この大陸に立ち込める、怪しく不気味な雰囲気に違和感を覚えていたのだ。それになにより、到着先であるはずのアルビオンの港町『ロサイス』の姿が、どこにもないという話だった。桟橋のすぐ近くに、確かに港があるはずだったが、街の姿は影も形もなかった。

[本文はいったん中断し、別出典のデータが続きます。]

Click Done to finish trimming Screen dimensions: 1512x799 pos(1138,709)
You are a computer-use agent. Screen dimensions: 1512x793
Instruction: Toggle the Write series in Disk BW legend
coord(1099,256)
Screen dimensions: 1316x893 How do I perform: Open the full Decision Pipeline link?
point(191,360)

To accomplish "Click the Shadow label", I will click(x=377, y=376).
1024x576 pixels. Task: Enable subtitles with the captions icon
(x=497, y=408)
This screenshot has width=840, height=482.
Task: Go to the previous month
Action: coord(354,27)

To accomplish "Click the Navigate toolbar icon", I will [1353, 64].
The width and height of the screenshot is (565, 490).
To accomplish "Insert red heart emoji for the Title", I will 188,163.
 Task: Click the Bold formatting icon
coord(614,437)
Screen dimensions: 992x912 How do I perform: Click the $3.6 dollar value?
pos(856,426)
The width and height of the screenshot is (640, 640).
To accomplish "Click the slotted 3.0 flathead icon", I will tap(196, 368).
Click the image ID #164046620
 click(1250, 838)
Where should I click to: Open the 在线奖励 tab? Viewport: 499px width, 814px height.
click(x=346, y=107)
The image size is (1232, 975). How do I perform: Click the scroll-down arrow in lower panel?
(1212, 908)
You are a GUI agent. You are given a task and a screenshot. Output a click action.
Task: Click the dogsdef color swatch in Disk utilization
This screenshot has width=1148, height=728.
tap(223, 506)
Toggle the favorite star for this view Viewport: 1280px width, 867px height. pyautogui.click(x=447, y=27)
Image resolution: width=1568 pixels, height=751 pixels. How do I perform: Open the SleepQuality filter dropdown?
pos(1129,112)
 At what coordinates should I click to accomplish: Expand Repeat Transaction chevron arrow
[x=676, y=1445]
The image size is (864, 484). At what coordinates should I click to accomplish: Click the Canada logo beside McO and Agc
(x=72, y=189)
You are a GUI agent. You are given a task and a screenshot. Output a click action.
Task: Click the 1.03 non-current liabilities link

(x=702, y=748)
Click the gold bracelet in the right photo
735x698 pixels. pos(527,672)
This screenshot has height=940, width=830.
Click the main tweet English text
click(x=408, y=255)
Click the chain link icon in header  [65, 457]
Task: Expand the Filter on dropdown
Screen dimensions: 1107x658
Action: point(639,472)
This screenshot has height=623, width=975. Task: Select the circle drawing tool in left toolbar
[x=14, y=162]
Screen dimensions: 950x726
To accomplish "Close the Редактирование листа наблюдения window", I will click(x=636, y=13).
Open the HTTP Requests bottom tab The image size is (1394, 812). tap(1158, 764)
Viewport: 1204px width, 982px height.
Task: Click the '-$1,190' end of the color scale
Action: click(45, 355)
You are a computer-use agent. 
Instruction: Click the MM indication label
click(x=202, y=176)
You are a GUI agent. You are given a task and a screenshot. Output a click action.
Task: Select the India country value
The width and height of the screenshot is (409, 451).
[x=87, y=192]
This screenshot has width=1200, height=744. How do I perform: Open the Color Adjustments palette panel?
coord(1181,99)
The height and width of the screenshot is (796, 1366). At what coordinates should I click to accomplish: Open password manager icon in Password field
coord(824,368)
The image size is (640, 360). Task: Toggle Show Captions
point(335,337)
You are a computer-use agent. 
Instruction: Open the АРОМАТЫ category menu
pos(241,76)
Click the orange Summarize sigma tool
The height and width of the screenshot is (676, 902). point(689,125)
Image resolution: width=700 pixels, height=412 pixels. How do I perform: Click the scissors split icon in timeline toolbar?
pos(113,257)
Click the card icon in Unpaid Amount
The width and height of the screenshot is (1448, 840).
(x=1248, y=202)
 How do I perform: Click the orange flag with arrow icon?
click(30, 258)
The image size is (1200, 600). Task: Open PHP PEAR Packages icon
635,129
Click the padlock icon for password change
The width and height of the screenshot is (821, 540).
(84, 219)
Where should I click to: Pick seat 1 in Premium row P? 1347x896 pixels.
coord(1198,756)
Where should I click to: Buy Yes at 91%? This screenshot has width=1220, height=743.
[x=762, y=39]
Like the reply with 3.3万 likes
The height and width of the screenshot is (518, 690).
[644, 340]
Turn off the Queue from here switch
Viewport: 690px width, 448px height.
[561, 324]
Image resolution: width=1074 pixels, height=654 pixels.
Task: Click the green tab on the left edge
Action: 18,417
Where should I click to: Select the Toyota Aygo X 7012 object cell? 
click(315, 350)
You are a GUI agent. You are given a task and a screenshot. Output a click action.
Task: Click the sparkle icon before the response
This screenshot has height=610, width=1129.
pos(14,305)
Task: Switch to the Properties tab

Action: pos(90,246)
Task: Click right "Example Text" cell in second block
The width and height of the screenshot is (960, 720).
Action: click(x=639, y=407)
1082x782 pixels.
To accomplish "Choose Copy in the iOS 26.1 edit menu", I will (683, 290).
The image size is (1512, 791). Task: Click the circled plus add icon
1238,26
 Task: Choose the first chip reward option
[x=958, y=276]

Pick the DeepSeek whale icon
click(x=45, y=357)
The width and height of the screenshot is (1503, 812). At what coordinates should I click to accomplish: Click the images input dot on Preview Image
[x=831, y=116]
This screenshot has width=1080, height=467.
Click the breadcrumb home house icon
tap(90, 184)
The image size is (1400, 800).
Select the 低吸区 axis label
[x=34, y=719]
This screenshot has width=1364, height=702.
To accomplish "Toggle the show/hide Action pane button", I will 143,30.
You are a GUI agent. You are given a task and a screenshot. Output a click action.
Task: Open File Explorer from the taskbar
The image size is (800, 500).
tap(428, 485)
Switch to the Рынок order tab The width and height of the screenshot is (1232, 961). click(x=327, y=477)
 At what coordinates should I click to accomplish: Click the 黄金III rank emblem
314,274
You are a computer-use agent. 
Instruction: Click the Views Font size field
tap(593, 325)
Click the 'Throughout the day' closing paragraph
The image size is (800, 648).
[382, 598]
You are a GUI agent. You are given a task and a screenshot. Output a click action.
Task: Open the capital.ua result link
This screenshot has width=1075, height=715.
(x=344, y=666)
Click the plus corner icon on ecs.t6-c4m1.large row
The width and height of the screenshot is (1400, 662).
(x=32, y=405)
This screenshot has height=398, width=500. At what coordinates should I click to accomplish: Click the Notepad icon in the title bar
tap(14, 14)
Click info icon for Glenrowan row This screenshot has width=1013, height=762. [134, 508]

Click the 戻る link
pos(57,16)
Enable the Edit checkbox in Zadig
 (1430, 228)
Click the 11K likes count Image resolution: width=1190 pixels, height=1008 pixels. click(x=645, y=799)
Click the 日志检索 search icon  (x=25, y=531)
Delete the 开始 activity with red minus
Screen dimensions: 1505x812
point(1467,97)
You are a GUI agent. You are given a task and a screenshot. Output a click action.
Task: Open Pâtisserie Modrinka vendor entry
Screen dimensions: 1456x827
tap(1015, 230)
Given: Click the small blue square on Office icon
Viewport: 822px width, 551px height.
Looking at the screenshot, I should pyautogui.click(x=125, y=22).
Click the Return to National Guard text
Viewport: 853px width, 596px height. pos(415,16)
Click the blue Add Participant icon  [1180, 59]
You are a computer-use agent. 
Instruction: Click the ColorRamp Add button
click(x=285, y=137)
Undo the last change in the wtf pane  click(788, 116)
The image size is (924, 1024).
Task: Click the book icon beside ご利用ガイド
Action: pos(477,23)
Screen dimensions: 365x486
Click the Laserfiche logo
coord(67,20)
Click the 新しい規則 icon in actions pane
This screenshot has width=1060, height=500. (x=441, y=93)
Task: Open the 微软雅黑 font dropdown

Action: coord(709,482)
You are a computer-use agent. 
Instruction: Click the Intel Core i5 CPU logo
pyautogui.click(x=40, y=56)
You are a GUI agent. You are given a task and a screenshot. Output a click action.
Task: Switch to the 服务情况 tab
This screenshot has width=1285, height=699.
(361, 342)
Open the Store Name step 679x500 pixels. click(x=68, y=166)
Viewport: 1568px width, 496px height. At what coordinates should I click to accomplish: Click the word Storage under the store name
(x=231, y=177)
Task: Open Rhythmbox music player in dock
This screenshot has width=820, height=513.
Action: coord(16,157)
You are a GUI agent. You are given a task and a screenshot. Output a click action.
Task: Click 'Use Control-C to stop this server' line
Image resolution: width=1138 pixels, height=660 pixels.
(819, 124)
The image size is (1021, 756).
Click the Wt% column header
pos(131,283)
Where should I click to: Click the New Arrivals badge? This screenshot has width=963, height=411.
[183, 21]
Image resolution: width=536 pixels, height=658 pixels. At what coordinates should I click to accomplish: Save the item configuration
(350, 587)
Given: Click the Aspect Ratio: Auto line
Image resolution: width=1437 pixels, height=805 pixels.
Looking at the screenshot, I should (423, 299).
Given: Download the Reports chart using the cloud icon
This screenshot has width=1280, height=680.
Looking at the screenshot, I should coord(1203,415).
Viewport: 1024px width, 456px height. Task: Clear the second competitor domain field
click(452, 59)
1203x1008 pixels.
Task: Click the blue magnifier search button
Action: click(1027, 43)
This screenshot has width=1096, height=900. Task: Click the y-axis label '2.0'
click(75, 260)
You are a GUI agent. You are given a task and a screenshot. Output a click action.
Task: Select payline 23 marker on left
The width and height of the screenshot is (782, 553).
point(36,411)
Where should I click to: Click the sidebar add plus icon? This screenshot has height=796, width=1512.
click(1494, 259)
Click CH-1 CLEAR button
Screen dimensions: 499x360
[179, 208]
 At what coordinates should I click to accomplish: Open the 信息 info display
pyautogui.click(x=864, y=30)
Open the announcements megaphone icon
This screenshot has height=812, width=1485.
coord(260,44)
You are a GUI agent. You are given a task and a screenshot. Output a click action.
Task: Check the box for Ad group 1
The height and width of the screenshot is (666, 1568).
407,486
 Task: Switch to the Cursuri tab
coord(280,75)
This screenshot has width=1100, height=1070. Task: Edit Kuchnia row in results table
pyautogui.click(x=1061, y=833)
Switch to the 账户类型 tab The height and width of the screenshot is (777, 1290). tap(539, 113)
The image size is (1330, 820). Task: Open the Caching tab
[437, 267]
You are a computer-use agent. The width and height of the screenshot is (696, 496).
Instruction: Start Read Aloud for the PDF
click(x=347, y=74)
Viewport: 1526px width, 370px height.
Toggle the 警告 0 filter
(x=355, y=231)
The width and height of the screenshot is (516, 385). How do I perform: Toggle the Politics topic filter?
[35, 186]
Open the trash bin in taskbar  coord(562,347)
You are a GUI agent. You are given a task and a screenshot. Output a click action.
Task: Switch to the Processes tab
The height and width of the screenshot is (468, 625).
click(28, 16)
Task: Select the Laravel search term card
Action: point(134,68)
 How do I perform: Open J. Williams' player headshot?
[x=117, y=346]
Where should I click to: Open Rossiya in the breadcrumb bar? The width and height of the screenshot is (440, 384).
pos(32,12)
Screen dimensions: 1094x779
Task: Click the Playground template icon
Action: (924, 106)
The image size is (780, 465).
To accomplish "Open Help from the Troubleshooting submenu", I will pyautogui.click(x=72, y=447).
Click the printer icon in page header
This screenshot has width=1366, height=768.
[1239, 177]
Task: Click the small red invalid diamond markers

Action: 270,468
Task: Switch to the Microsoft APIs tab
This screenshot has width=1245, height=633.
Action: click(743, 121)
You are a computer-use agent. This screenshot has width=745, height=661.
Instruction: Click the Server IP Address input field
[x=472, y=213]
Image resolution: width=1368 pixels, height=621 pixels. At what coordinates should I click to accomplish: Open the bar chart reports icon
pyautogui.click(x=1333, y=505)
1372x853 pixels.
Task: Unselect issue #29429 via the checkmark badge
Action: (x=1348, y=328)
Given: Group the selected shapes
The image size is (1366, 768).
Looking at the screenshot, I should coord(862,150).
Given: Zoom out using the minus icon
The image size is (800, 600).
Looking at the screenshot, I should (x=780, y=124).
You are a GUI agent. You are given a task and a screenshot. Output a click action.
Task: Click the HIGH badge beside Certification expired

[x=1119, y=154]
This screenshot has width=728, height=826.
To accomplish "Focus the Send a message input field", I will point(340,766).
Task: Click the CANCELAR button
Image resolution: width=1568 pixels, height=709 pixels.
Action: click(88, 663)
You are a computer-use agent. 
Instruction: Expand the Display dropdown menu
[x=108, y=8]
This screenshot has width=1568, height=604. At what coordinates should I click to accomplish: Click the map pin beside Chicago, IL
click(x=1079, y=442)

あるのは、生い茂るだけの草木の群れだけ。
ハルケギニア人であるキュルケ・タバサ・ギーシュはもちろんだが、サイトもこの大陸に漂う雰囲気に違和感を覚えた。
「なんか…この大陸、静かすぎるんじゃない?」
キュルケが辺りの林を見まわしながら言った。街がないからそれは当然かもしれない。でも、とにかく『静かすぎる』と言う言葉を使わずにはいられないほど、この大陸は静かすぎた。
「小鳥たちの鳴き声も聞こえない」
タバサも周囲を見渡しながらそう言った。街と言うものには、目移りすれば街の建物の屋根の上に降りて羽休めする鳥たちを腐るほど見受けることだってあるだろう。だが、今彼らのいるこの場所には小鳥たちの気配さえもなかったのだ。
ただ、静寂さばかりが漂う林の生い茂る島。一体どうなっているのだろうか。すると、サイトたちの元にワルド子爵がやってきた。
「ワルドさん、ルイズは?」
「ルイズなら船室に置いてきた。彼女を危険な目に合わせるわけにはいかないからね」
サイトからの問いに、ワルドはそう答えた。確かに、彼女にはアンリエッタ姫から預かった手紙を守り、ウェールズへ送り届けると言う使命がある。彼女を守るための使い魔であるサイトとしても、この案には同意をさせられる。
「しかしどうもここは、アルビオンとは思えないな」
周囲を、目を凝らしながら眺めるワルド。今自分たちが立っている場所の怪しい空気を肌で感じ取っていた。
「アルビオンじゃない?では、ここは一体どこなんです?」
目に恐怖を浮かばせながらギーシュは尋ねるが、ワルドとしてもこの場所がどこだなんて答えられるはずもない。
「でも、アルビオン以外に浮遊大陸があったなんて話聞いたことないわよ」
今キュルケが言った通り、現在ハルケギニアにて確認されている浮遊大陸は、アルビオン大陸ただ一つだけだ。だが、到着予定の港町ロサイスは影も形もない。違う場所に停泊したのかと考えもしたが、それも否定されるだろう。港町以外で、桟橋の設置された町なんかないのだから。
森と草木でだけしかなく、街明かりはおろか、人がどこかで騒いでる感じもしない。